*WORK TO COMPLETE*
Copy each of the records below verbatim, keeping every line as it appears.

Records

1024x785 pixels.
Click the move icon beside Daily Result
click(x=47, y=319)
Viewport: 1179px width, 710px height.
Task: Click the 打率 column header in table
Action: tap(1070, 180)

*COMPLETE RESPONSE*
1024x785 pixels.
Click the move icon beside Daily Result
click(x=47, y=319)
Viewport: 1179px width, 710px height.
Task: Click the 打率 column header in table
Action: tap(1070, 180)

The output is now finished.